### EXERCISE REQUIREMENTS
Reproduce the data below word for word, beginning at the line that contains "You are a GUI" and stopping after the line that contains "Looking at the". Leave out the pictures.
[START DATASET RECORDS]
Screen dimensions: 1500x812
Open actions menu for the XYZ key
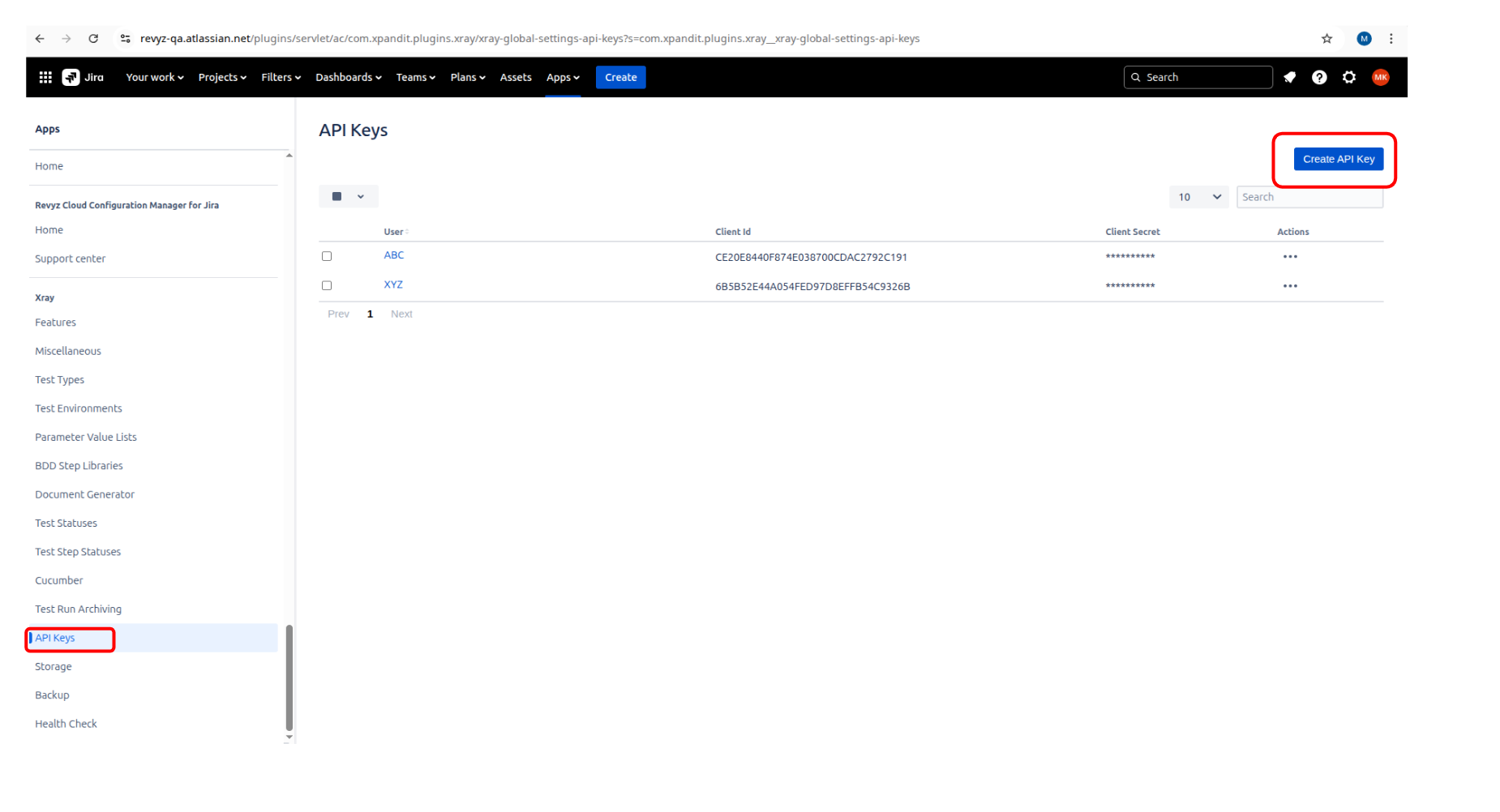1291,285
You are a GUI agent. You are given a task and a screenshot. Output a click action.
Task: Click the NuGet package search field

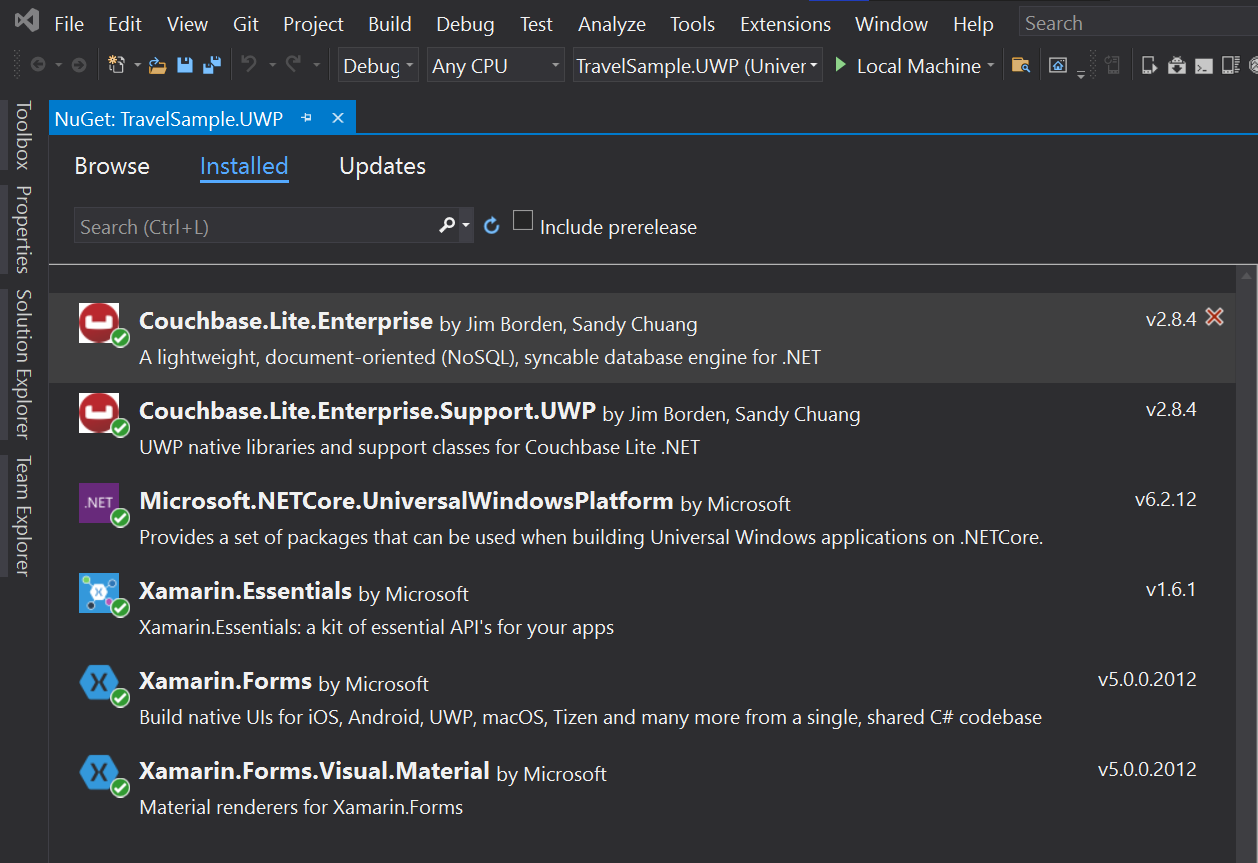click(x=255, y=227)

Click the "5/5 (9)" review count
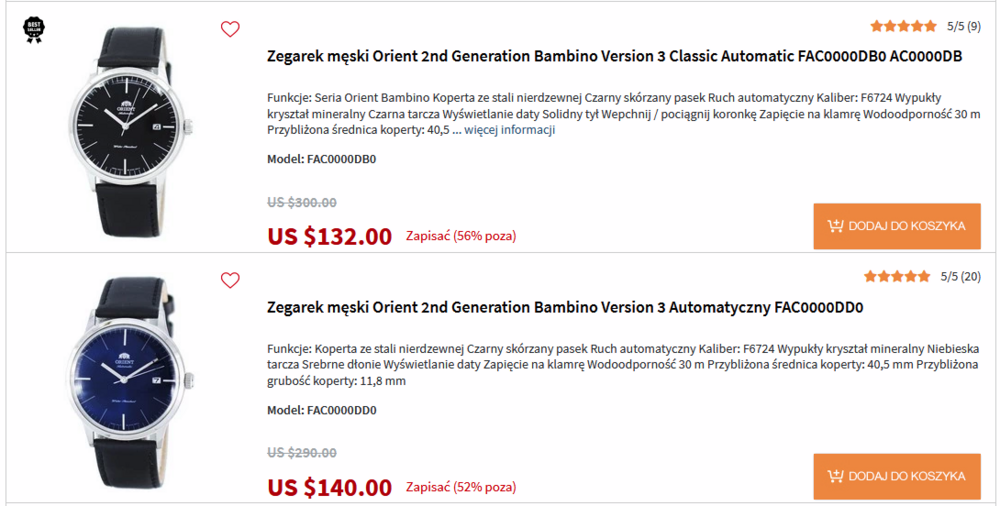pos(963,26)
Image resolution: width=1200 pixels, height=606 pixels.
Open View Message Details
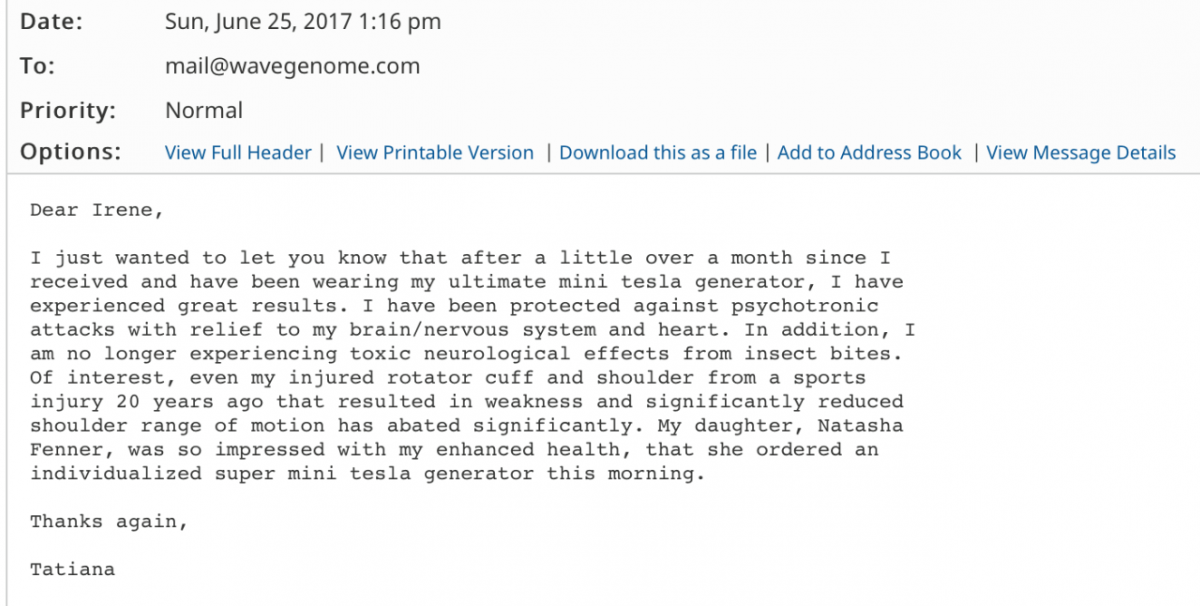1081,153
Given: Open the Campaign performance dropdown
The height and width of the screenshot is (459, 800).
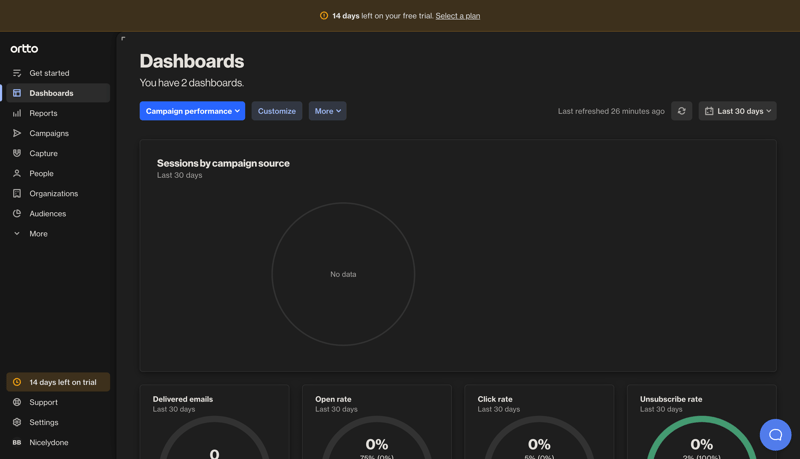Looking at the screenshot, I should click(x=192, y=111).
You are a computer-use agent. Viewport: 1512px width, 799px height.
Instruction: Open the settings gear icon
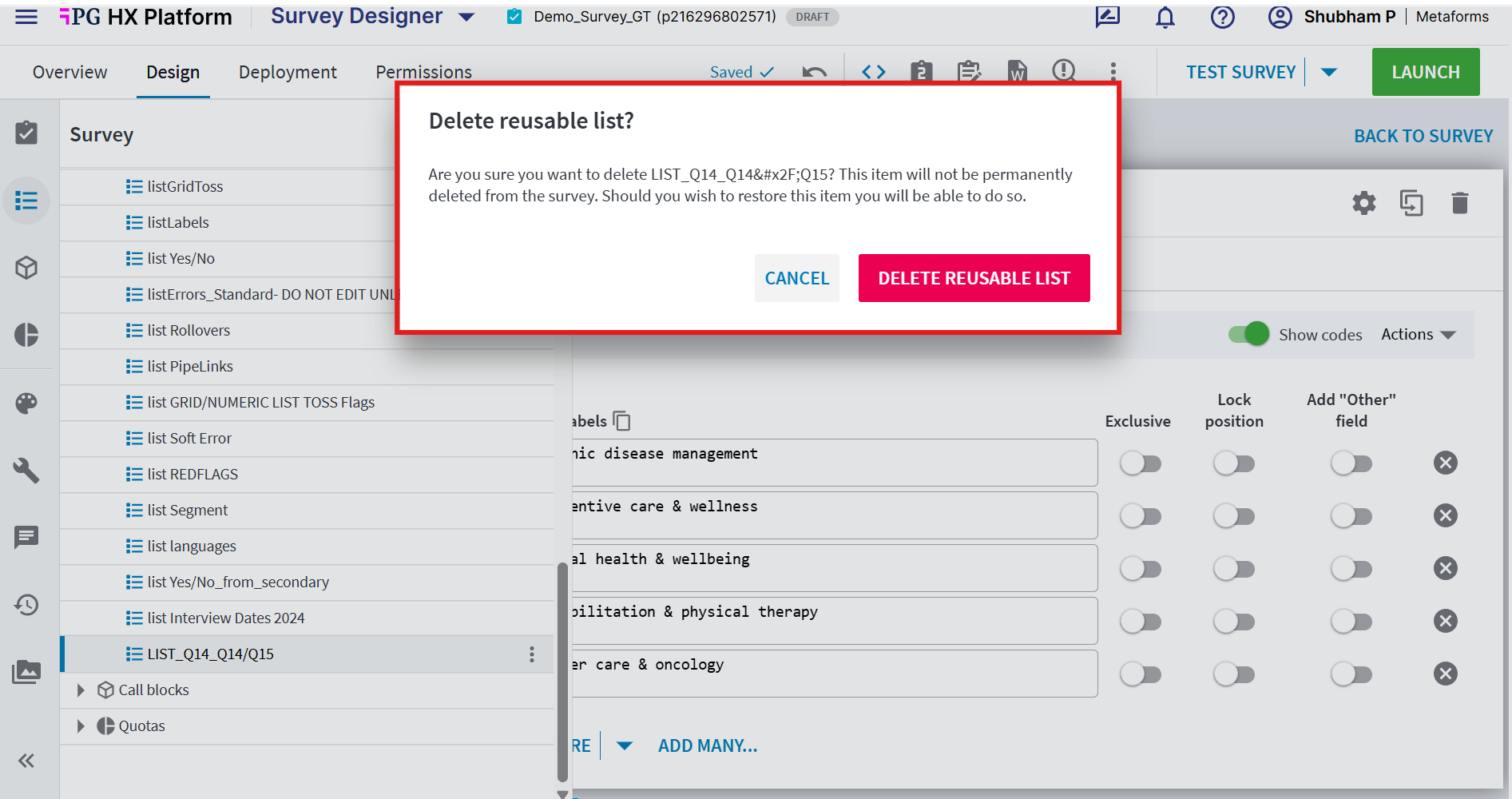point(1364,203)
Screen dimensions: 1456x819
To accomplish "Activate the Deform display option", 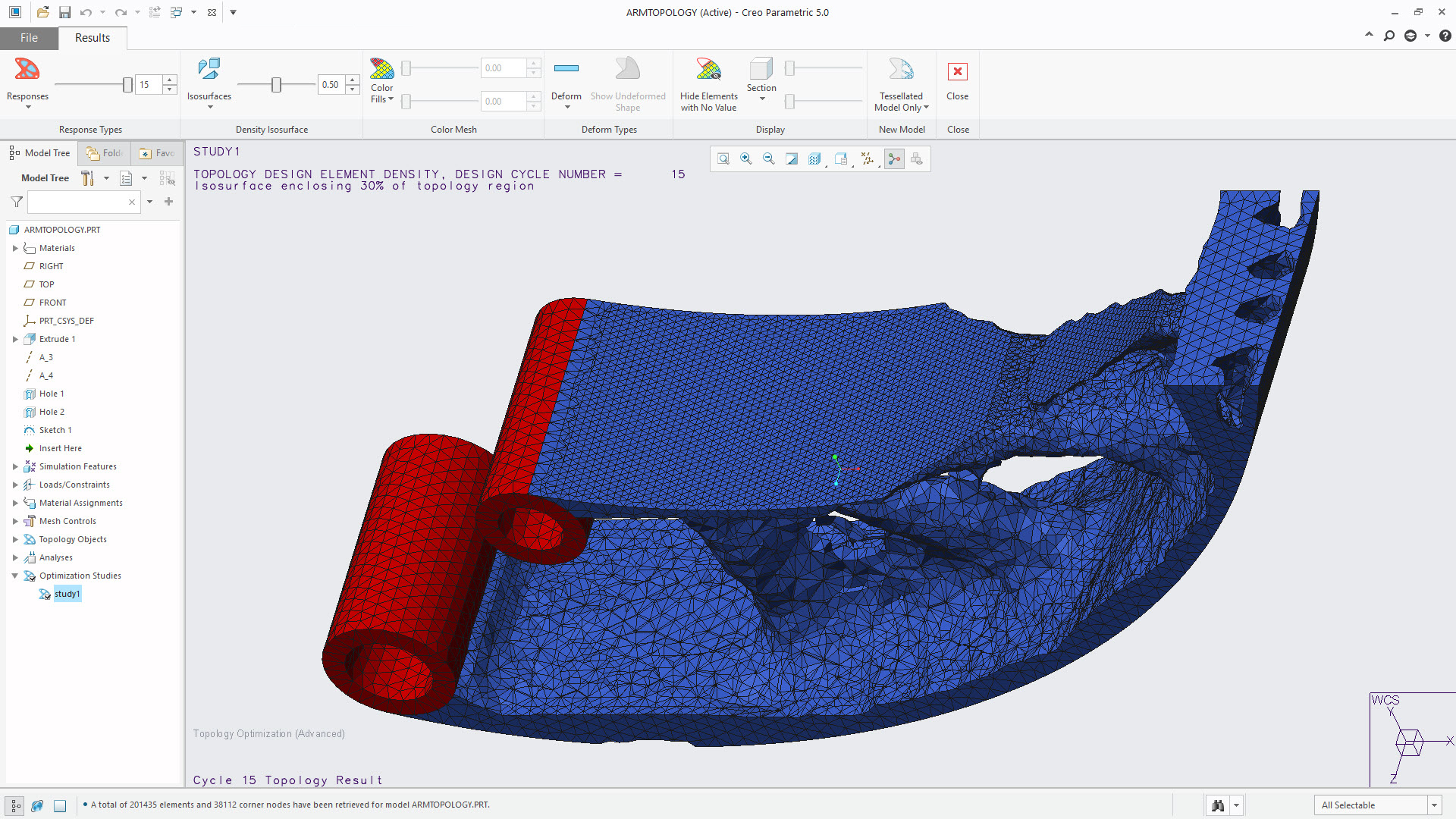I will pyautogui.click(x=566, y=80).
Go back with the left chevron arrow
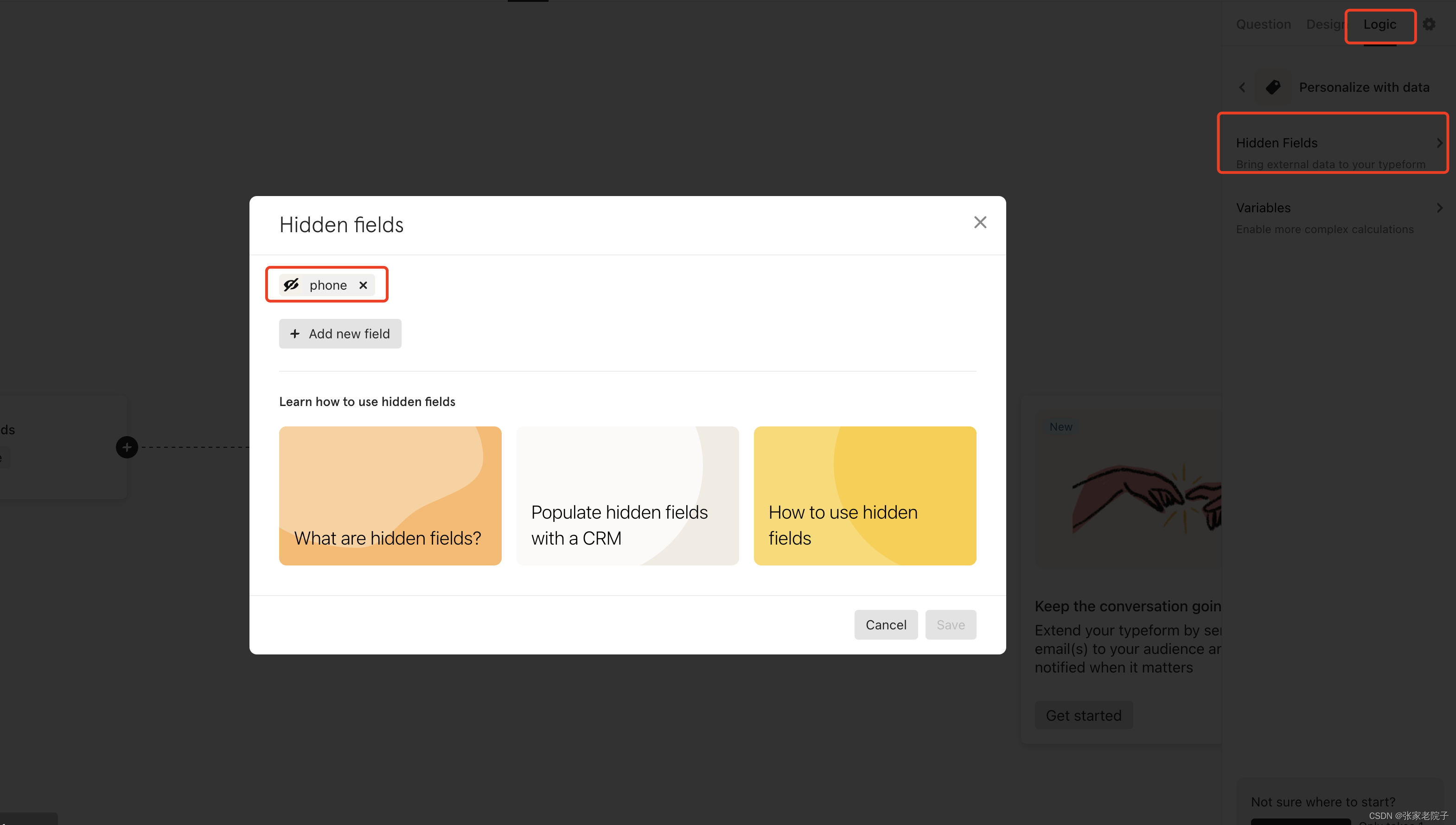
[END DATASET RECORDS]
### FULL RESPONSE
You are a GUI agent. You are given a task and a screenshot. Output a click action.
Task: Click the NuGet package search field

click(x=255, y=227)

Click the "5/5 (9)" review count
pos(963,26)
Image resolution: width=1200 pixels, height=606 pixels.
Open View Message Details
1081,153
Given: Open the Campaign performance dropdown
The height and width of the screenshot is (459, 800).
Looking at the screenshot, I should click(x=192, y=111).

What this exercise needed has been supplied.